The only reason why I'm not calling my vet (yet) is I just told the head vet that Jack's stomach and bowels seem to be clearing up. I've been talking to them way too much this week. Three vets today alone. Hip xrays, thunderstorm phobias, and funky stomach... Ugh. Too much. :uhoh:

I got home from work and the little guy went outside and immediately had diarrhea in three different spots. Right now he's back to shifting around and looking like his tummy's bothering him - again.

That tells me his upset stomach and loose stool don't have anything to do with the new joint supplements as I initially suspected. I stopped using them after Monday morning, so they should all be out of his system. 

That's Jack. :wavey:

Our collie (Arthur) threw up his cookies today and he also had a major diarrhea accident. He was healthy until today. He is now going around with dull eyes (like Jack was all this week) and a hunched belly. 
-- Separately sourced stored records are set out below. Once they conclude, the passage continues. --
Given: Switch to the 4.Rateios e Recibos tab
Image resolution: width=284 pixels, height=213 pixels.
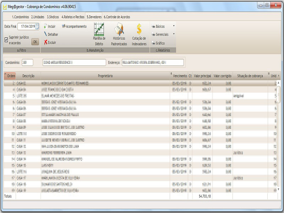Looking at the screenshot, I should point(73,17).
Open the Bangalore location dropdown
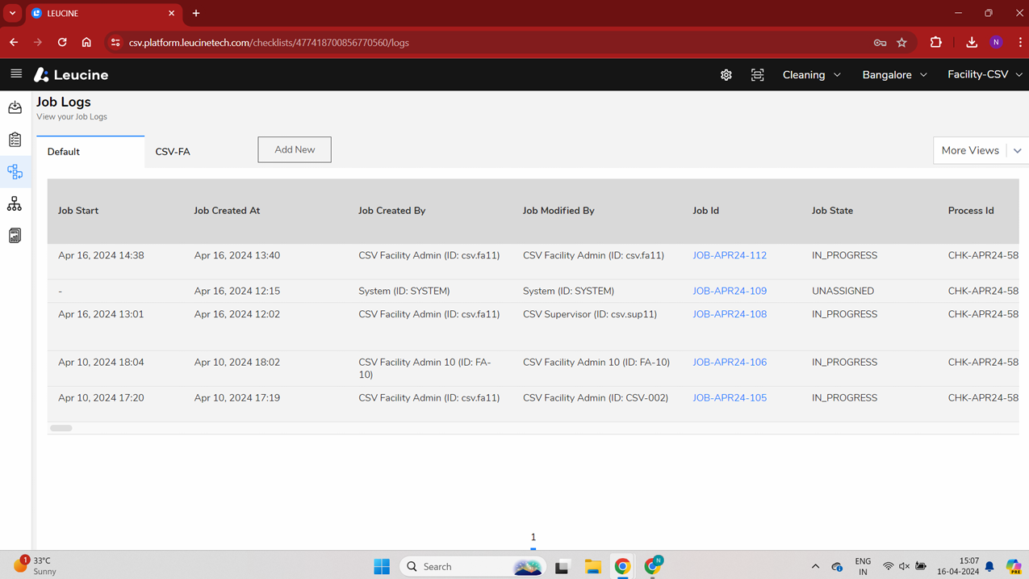Image resolution: width=1029 pixels, height=579 pixels. (x=893, y=74)
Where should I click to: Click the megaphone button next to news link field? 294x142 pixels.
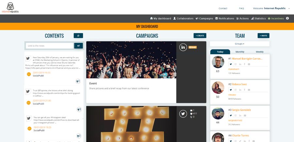(78, 46)
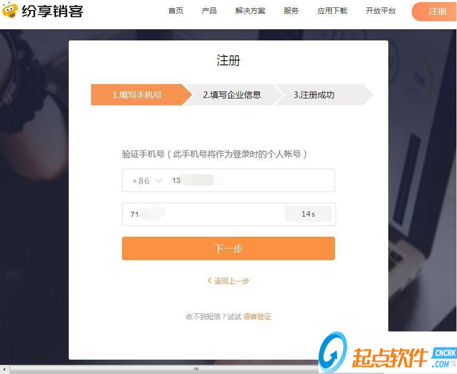457x374 pixels.
Task: Open 首页 in the top navigation
Action: click(x=176, y=11)
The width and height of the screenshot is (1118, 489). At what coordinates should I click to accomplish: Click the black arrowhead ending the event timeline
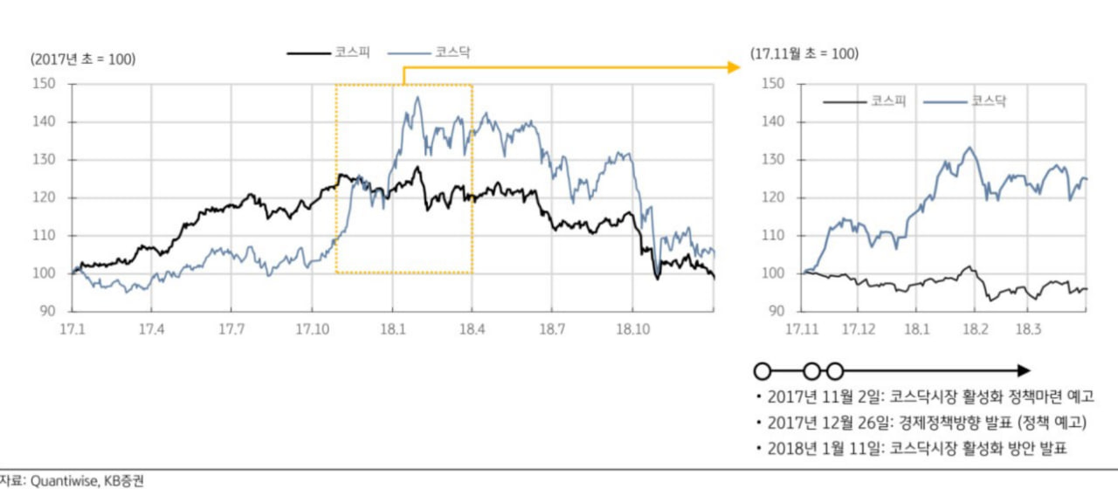(x=1024, y=370)
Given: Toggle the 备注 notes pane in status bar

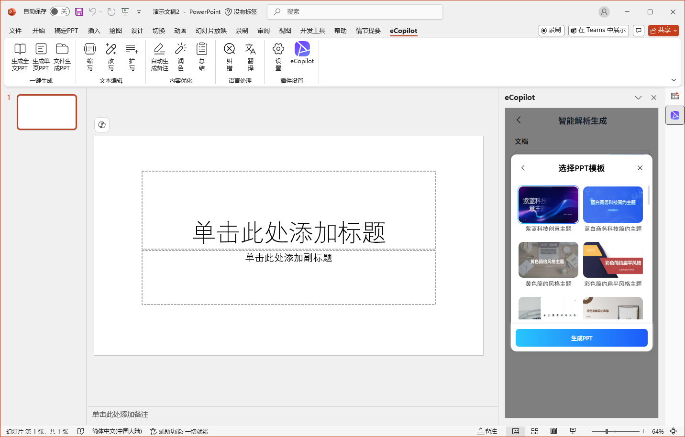Looking at the screenshot, I should pos(487,431).
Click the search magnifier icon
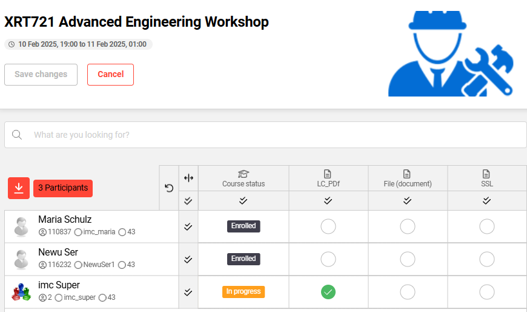Screen dimensions: 527x312 17,135
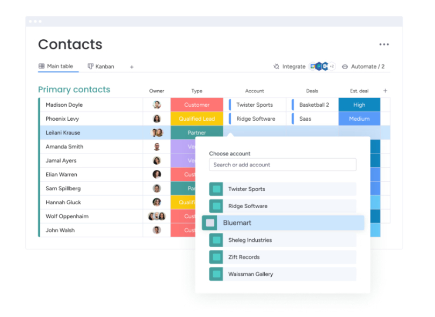Click the Search or add account field
Image resolution: width=435 pixels, height=317 pixels.
[282, 164]
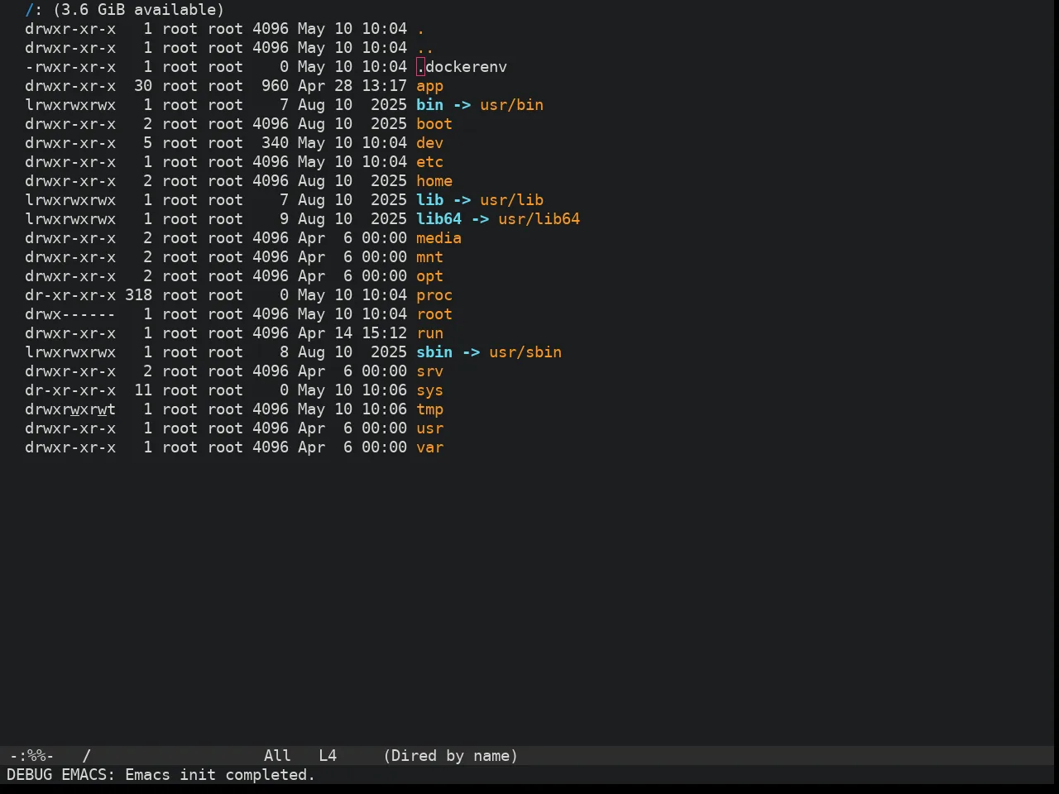Screen dimensions: 1059x794
Task: Open the tmp directory
Action: (429, 409)
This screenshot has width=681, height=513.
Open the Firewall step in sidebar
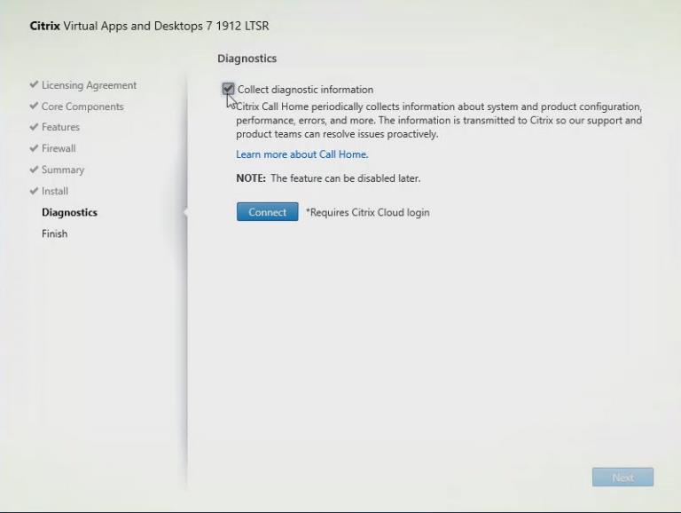(x=59, y=148)
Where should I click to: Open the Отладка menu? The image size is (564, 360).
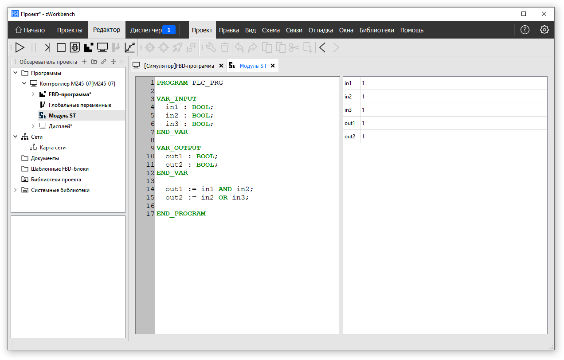coord(321,31)
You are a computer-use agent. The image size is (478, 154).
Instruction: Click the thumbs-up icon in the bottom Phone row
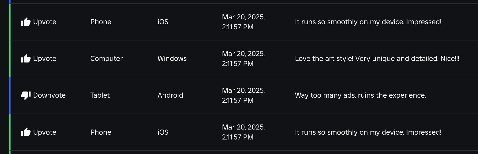point(26,132)
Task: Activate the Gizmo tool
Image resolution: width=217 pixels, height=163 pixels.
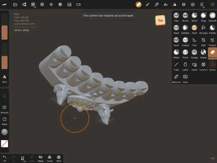Action: [x=212, y=66]
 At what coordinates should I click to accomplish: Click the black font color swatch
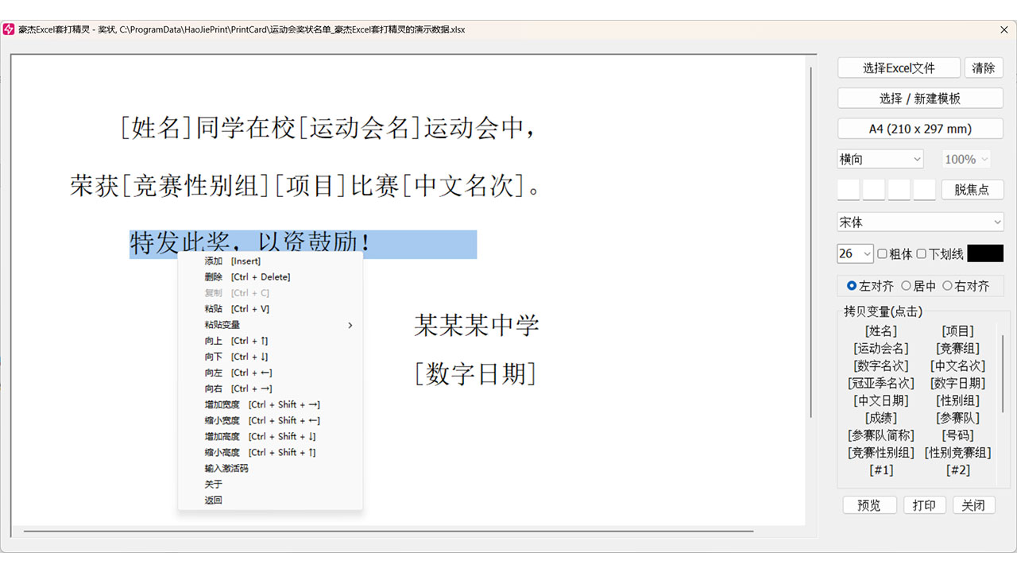(984, 253)
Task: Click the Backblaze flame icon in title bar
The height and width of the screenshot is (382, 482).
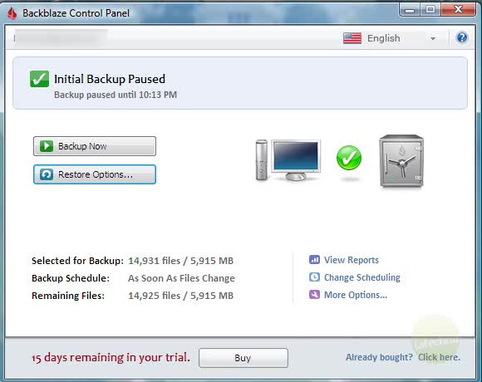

I have no idea if both dogs got into something. I'm suspecting gastroenteritis (dog flu)... or something that is passed from dog to dog. They do not eat the same food, because Arthur has been on a vet-diet since we brought him home (he has to have a super bland diet). 

Arthur's now on his usual flagyl, which will hopefully settle his stomach down. I will probably have to have Jack checked out and get amox and/or flagyl for him.


----------



## IowaGold (Nov 3, 2009)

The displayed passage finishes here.